Скорее всего, я знаю, что вам говорил Равиль Сафович по поводу причин его отставки. Виной ухода из Федерации Сафиуллина, на мой взгляд, очень мощного президента, кроме каких-то внутренних обстоятельств, является позиция министра молодежи и спорта Вадима Гутцайта, позиция президента НОК Сергея Назаровича Бубки и Елены Говоровой, на тот момент первой вице-президентки ФЛАУ. Эти люди допустили те проблемные обстоятельства, которые были в Федерации в момент отставки Равиля Сафовича.
Там было все просто. Равиль Сафович не хотел приходить и становиться президентом этой Федерации, от Донецка тогда делегировалась легендарная украинская атлетка – Ирина Лищинская. Равиля Сафовича уговаривали около месяца, потому что это было не нужно. Во-первых, он, хоть и дважды был министром молодежи и спорта, не был настолько близок к легкой атлетике, как например, к футболу. Для Равиля Сафиуллина это чужой вид спорта. И им пришлось изрядно поработать, чтобы он возглавил Федерацию. Собственно, эта же команда и привела его во ФЛАУ, таким образом, сбросив Гоцула Игоря Евгеньевича. А у Гоцула были достаточно мощные позиции в тот момент. И чтобы у него выиграть, нужно было привести очень сильную личность. И этой личностью оказался Равиль Сафиуллин. И когда он согласился на эту историю, он достаточно близко принял к себе Федерацию. Подключал свои связи, вкладывал свои личные средства. Сафиуллин реально не любит об этом говорить, но я уже как исполняющий обязанности президента Федерации вижу, что нужно вкладывать свои средства. И мы это делаем вместе с двумя вице-президентами. И Равиль Сафович очень быстро попал в материал легкой атлетики. Да, он мог не знать каких-то методологических вещей, особенностей нашего вида спорта, но вот такой человеческий фактор сработал. Он принимал у себя всех, говорил со всеми. И единственное, что он попросил: если вы уговорили меня возглавить эту Федерацию, то, пожалуйста, дайте мне сформировать свою команду. А это команда офиса и вице-президентов и команда тренерского состава. Он сказал: "Я хочу нести ответственность за результат Олимпийского цикла после Парижа-2024". На что ему сказали "хорошо".
И когда осенью Министерство назначило новые конкурсы по избранию главных и старших тренеров на все Федерации, Равиль Сафович сказал: «Дайте мне возможность сформировать мою команду». Ему начали навязывать людей, которых он не хотел. Я вам больше скажу: среди этих кандидатур были люди, против которых было легкоатлетическое сообщество и я лично. Но суть в том, что у них была договоренность. У него позиция проста: «Эти люди могут вам не нравиться, но я отвечаю за результат, потому что я президент Федерации. И дайте мне возможность отвечать за этот результат, а не половинчасто, когда половина людей моя, а половина нет. Как с них что-то спрашивать, если я их не видел в своей команде? И Равиль Сафович поставил четкое условие: если ему не дадут возможность сформировать свою команду, то он уходит из Федерации. Так и вышло. Я так понимаю, что ему там пообещали, что все будет окей, что там будут его люди. Но все равно комиссия во главе с Еленой Говоровой приняла то решение, которое она приняла. Равиль Сафович в тот же день набрал меня и сказал, что будет слагать полномочия, и написал заявление о сложении полномочий.

=== ПЕРЕЧЕНЬ ЗАПИСЕЙ ===

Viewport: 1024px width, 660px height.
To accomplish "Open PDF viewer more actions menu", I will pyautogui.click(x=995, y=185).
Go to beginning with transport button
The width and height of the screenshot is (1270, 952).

==

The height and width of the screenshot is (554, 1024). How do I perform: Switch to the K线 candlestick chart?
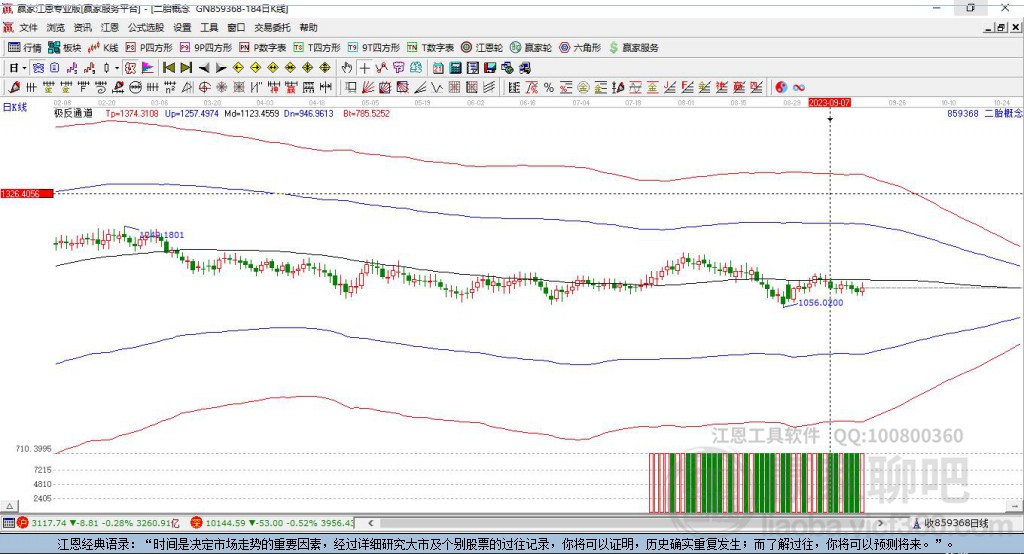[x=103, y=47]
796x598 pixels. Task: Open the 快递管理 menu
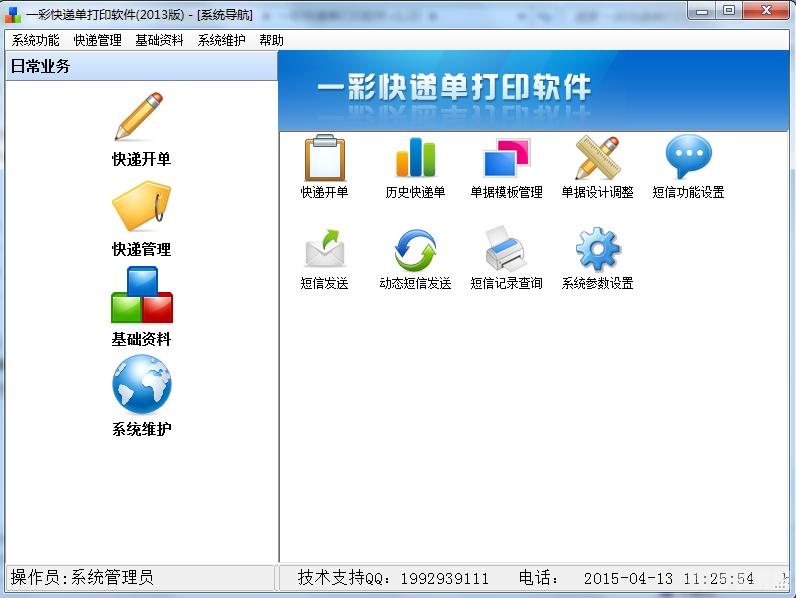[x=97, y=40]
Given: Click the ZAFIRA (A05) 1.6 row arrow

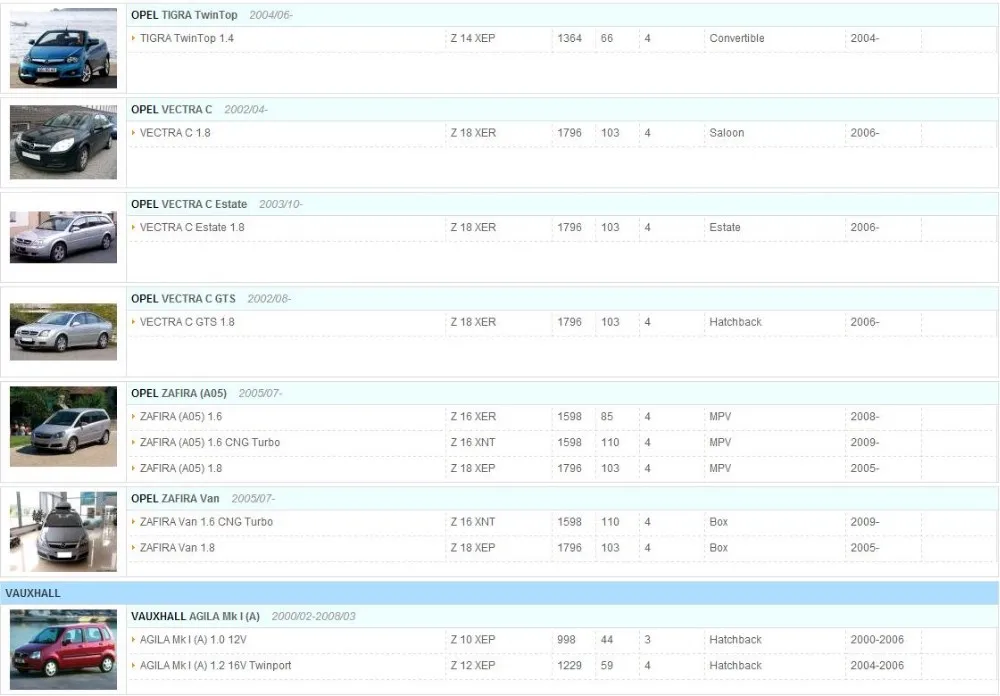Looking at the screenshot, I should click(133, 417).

=== ЗАДАНИЯ ===
1. Перескажите в виде списка абзац фрагмента об отставке Сафиуллина, который начинается словами «И когда осенью Министерство назначило». Сохраните его главные факты.
2. Ответьте на вопросы по фрагменту об отставке Сафиуллина:
(a) Кто тогда делегировался от Донецка на пост президента Федерации?
(b) Кого сместили, когда привели Сафиуллина во ФЛАУ?
(c) Кто возглавлял комиссию, принявшую решение по тренерам?
Записи при работе здесь не используются.

=== ОТВЕТЫ К ЗАДАНИЯМ ===
1.
- Осенью Министерство назначило новые конкурсы по избранию главных и старших тренеров во всех федерациях.
- Сафиуллин попросил дать ему возможность сформировать свою команду, но ему стали навязывать людей, которых он не хотел. Против некоторых из этих кандидатур выступало легкоатлетическое сообщество.
- Его позиция: он президент Федерации и отвечает за результат, поэтому команда должна быть полностью его, а не наполовину.
- Он поставил условие: если ему не дадут сформировать команду, он уйдет из Федерации.
- Несмотря на обещания, комиссия во главе с Еленой Говоровой приняла свое решение.
- В тот же день Сафиуллин сообщил о сложении полномочий и написал соответствующее заявление.

2.
(a) Ирина Лищинская.
(b) Игоря Евгеньевича Гоцула.
(c) Елена Говорова.